**Data to use:**
----------

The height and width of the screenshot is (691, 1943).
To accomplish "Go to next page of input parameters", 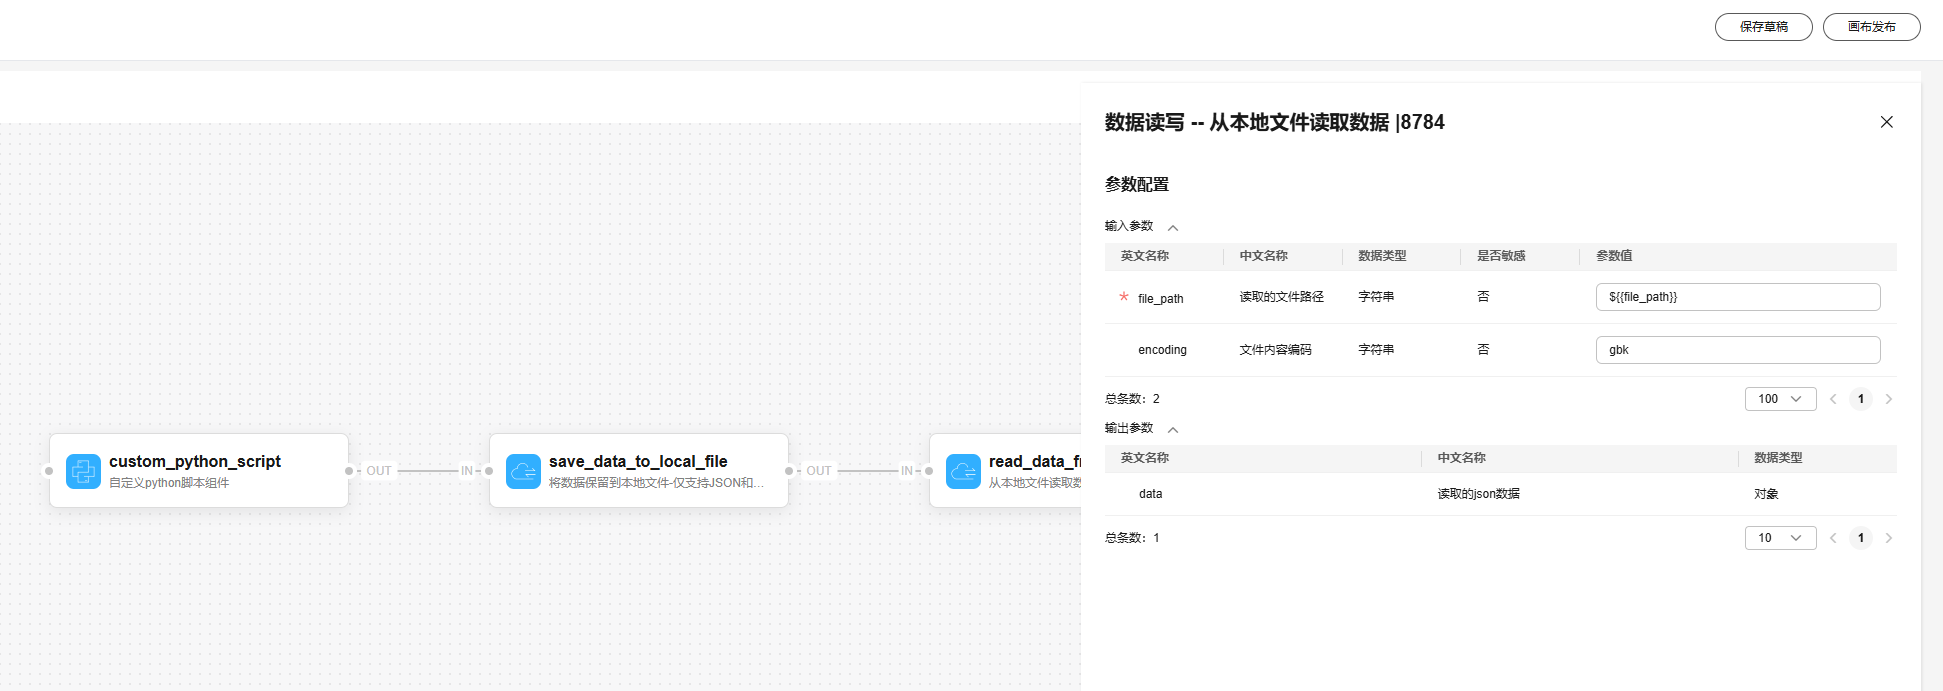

----------

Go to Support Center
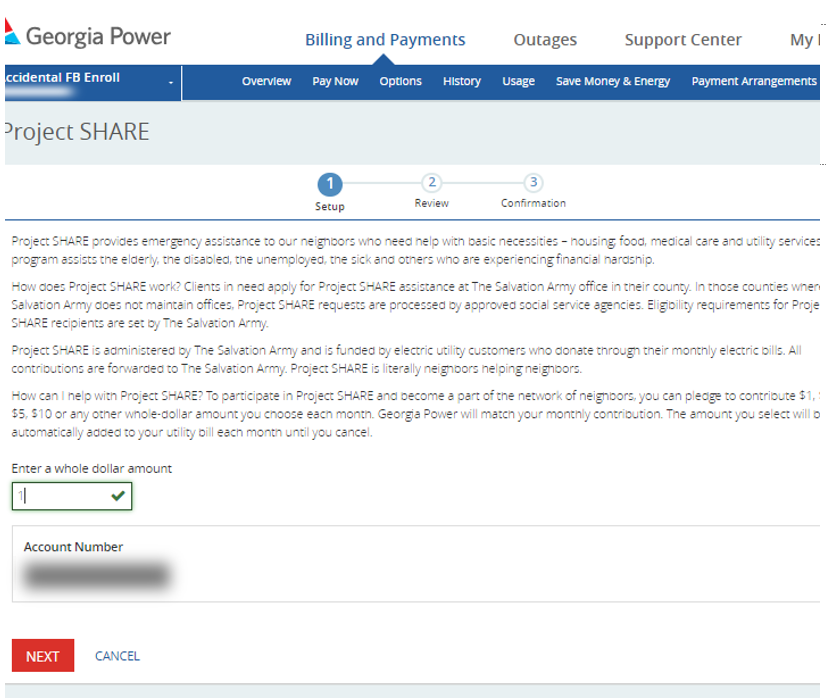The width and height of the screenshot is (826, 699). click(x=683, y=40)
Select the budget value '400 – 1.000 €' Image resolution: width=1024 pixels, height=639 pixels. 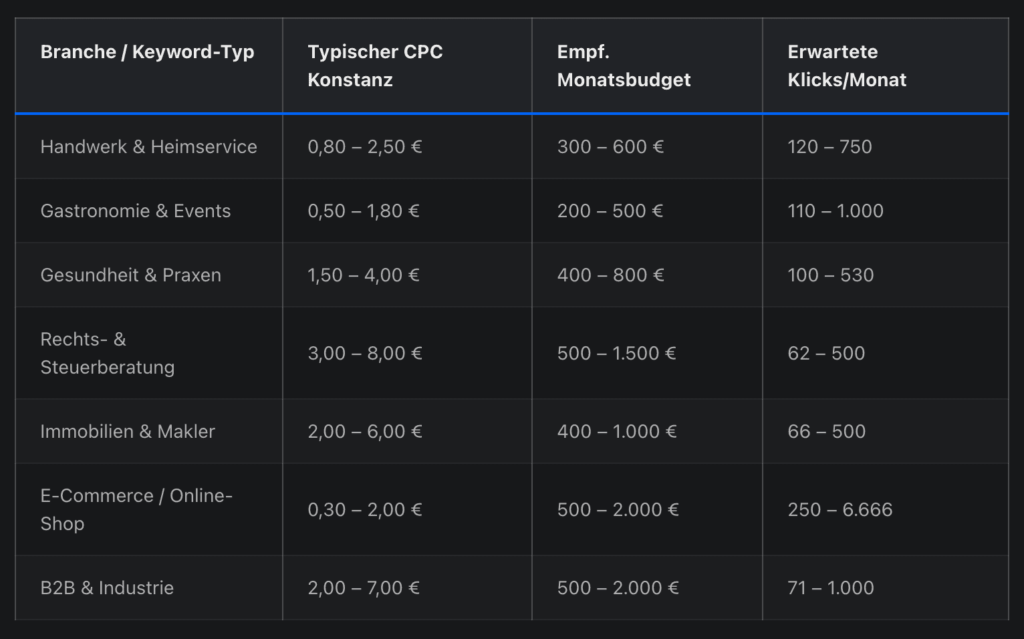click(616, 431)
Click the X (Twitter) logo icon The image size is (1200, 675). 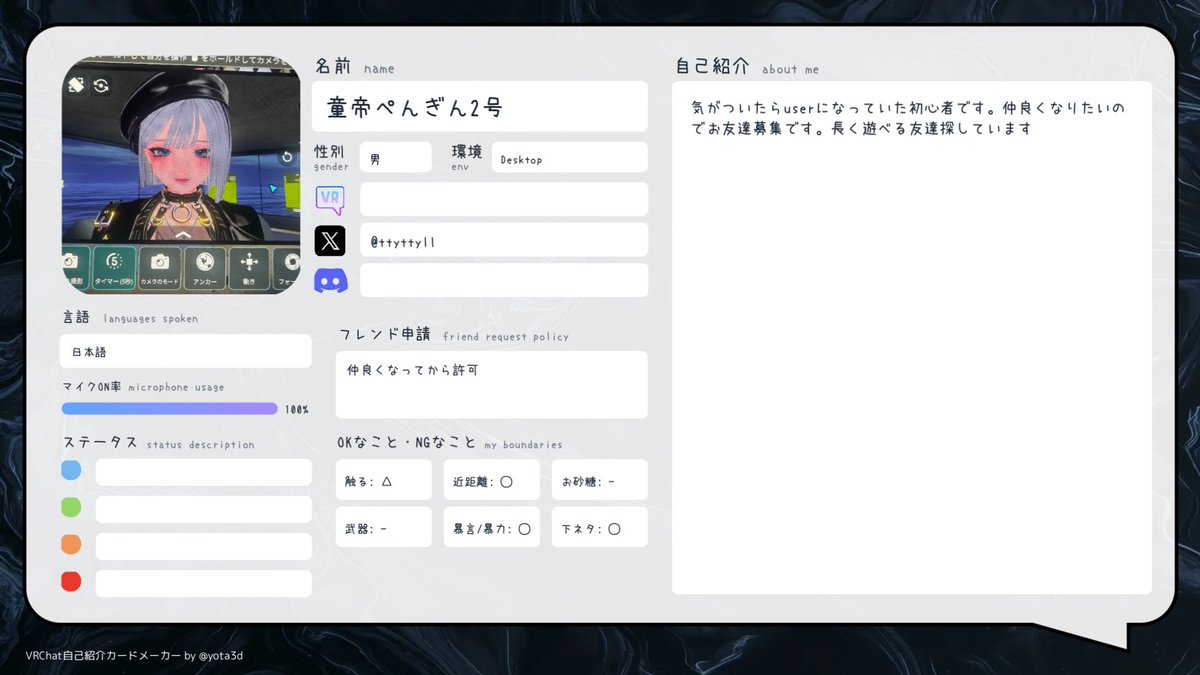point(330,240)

----------

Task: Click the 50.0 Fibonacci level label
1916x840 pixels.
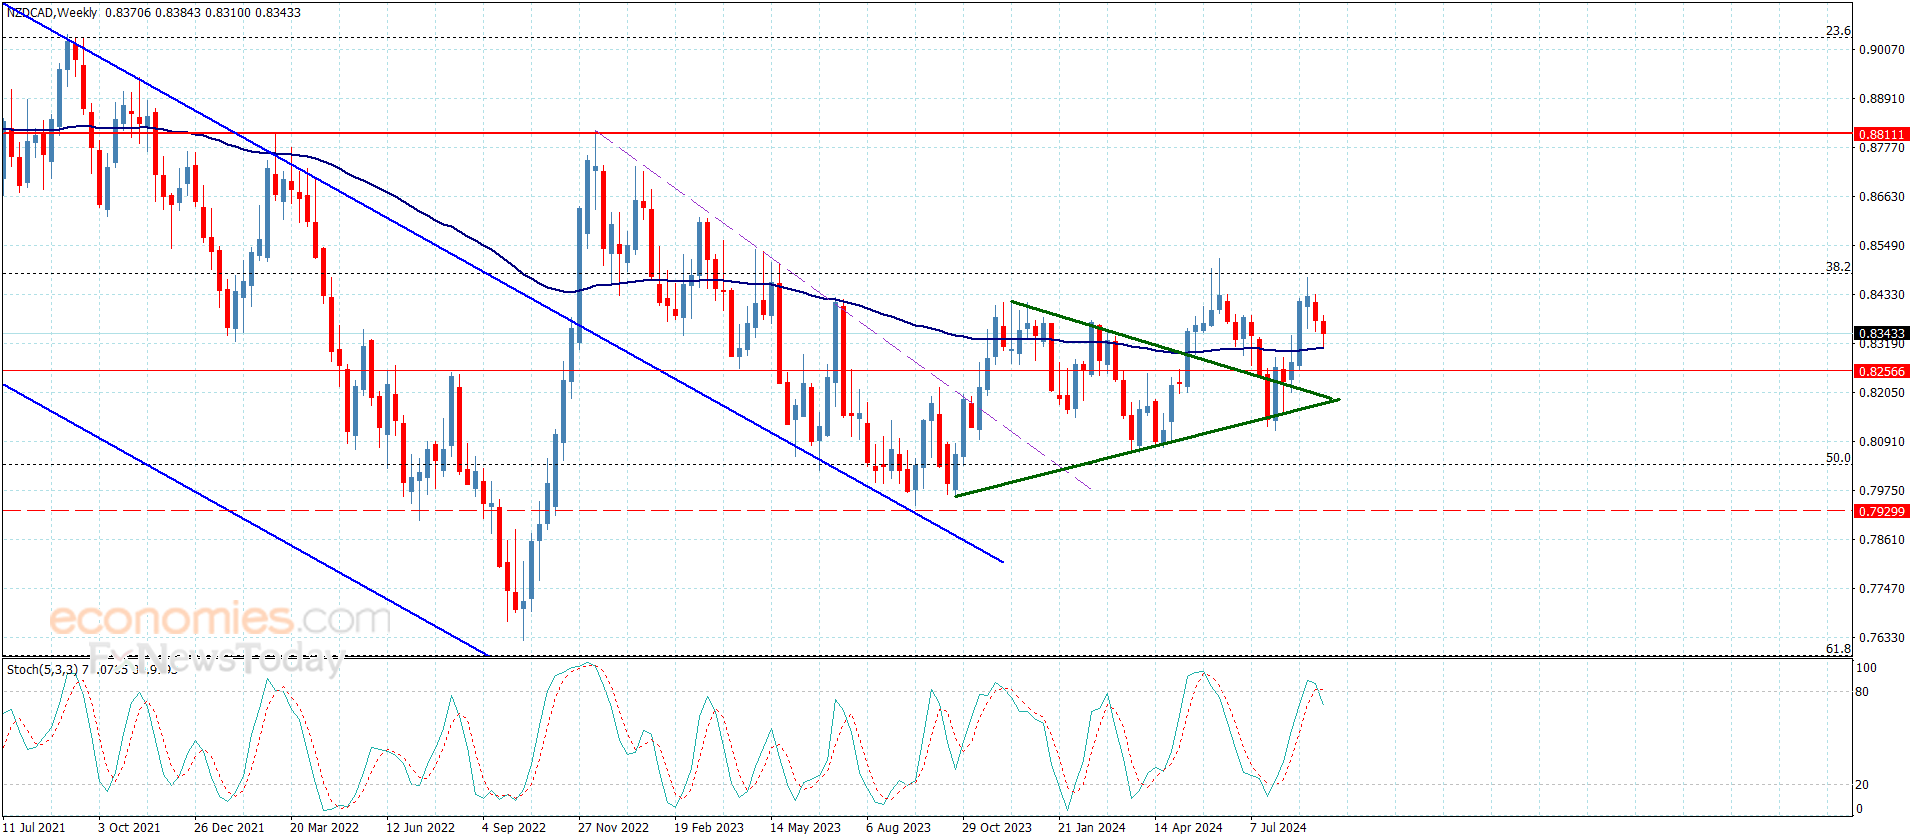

----------

**What the exercise asks:** Every line above from the line with "Task: Click the 50.0 Fibonacci level label" to the line with "1916x840 pixels.", inclusive, must be returned exactly; no other line belongs in the reply.

**Your solution:**
Task: Click the 50.0 Fibonacci level label
1916x840 pixels.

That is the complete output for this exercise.